Who is this article for?
- Business owners
- Marketing Managers
- Anyone planning a PPC campaign for their business
- What you think are the right keywords to target may not be the keywords your customers are actually using
- Keywords used will often indicate where a person is on their buying journey
- You will throw away budget if you get your keywords wrong
One of the simplest and most obvious ways to start identifying potential keywords for your PPC campaigns is to think about the products or services you offer and what terms you might type into Google to find them. This is a sensible way to “prime the pump” on your keyword research, but caution is needed. Why?
Don't want to read this? Watch our one-minute video version instead:
What are your customers actually searching for?
Do you remember that thing with the dress? Back in 2015, the picture below went viral as the denizens of the internet argued over whether the colour of the garment was blue and black or white and gold.
The dress was actually blue and black, but that didn’t stop millions of people perceiving it as white and gold. In fact, many find if they stare at the picture for long enough their perception of the colour can change.

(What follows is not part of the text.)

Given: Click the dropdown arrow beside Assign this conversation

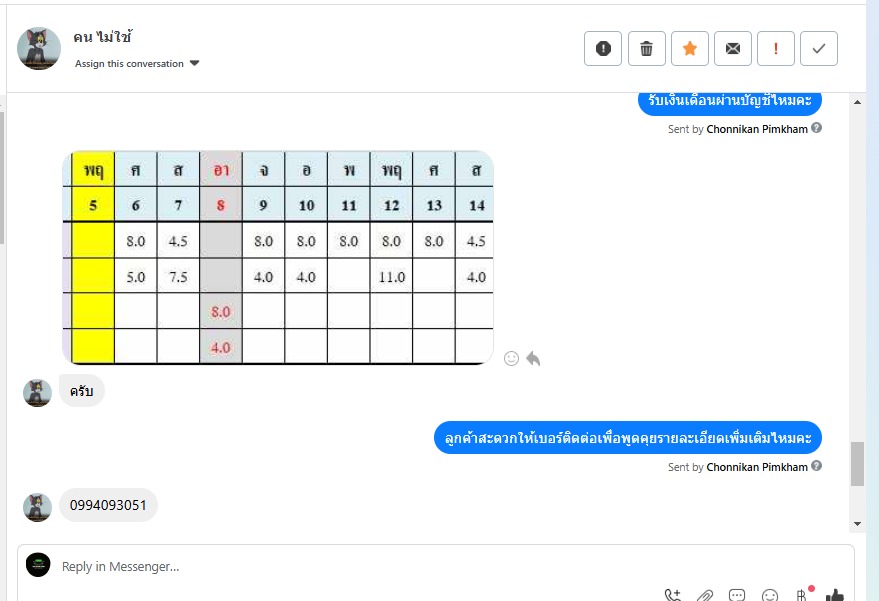Looking at the screenshot, I should (195, 63).
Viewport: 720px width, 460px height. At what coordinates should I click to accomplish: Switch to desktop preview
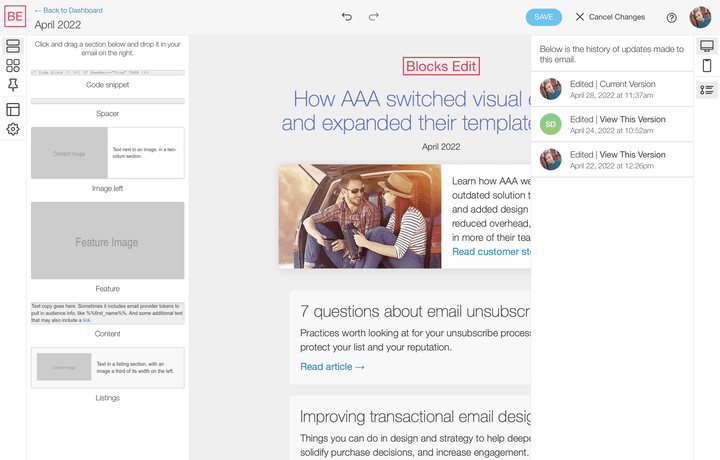coord(707,46)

The point is this: as humans, we all have different viewpoints, experience and perceptions. In many walks of life, if we rely solely only our own opinions, that can lead to problems or missed opportunities. The same is true if we rely only on our own opinion when deciding on keywords and phrases. Let’s use an example:
Imagine your business installs, services and repairs central heating systems. You might refer to yourself as a "Heating Engineer". Fair enough. There is a chance some potential customers would search for that.
However, if someone had a problem with their central heating system, they might search for “plumber”, “boiler repair”, or even “my central heating has stopped working”. Which is right? Well, it’s like our dress. Depending on your perception, they all are. And the ones which are likely to drive the most enquiries may not be the ones you think, so if you exclude them, you could be missing out or putting your spend in the wrong places.
Keywords indicate the intent of your visitors
In our example above, not everyone may be looking for a heating engineer because of an emergency.
They might be looking for someone to simply service their boiler, or they may be considering a whole new system. The keywords or phrases they use in this situation will be different from the more urgent situation where it’s freezing cold and they can’t warm up the house. Recognising this is something we call “understanding intent”.
Intent helps us to understand where someone is in the buying decision and what they are looking for, allowing us to adjust the messages and information we show them based on this and where they are in the buyer’s journey. More on this later.
If you don’t factor intent into your keyword planning, then you will miss out on opportunities and enquiries, simply because you may be showing the right message at the wrong time.